孙策哈哈大笑,儿子与他最亲密,这事是他从来没敢想过的。
“阿娘,儿子看今日你对孔北海好像不以为然,是何缘故?”孙策晚间过来不惜抱着儿子过来,不问明白了他睡不着的。
“那孔北海啊,空有虚名做不得实事,他要是留在洛阳还好,要是到江东来,你就远远置他做一无关紧要之郡的太守,免得误事。”
孙策吃惊地瞪圆眼睛,哪怕是对没有什么名气的诸葛瑾,还有诸葛瑾推荐而来的步骘、严畯,母亲都依礼热情款待。
这孔融到底得多差啊,使得母亲这样看他。
“伯符,或许孔北海是学问很好的人。
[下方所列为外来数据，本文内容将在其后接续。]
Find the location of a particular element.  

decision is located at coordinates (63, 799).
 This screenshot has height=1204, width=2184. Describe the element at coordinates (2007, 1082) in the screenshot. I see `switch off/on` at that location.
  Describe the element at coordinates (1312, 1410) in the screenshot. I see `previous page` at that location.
我是因他在北海的表现才出此语。孔融这人说好听的是秉性刚直,说不好听就是装过分了。你看他做北海太守的时候,已经与袁谭的军队打了几个月,最后被袁谭破城,到了在北海郡内的街道进行巷战的程度了,他那时候稍微顾念一点儿妻儿,就应该为他们安排好后路,而不是依旧装模作样地凭几读书,等天黑后独自逃走。其人为夫不仁,为父不慈,对妻子儿女都不能为他们考虑周全,如果让他做一地的父母官,你觉得他会为当地的百姓考虑周全吗?”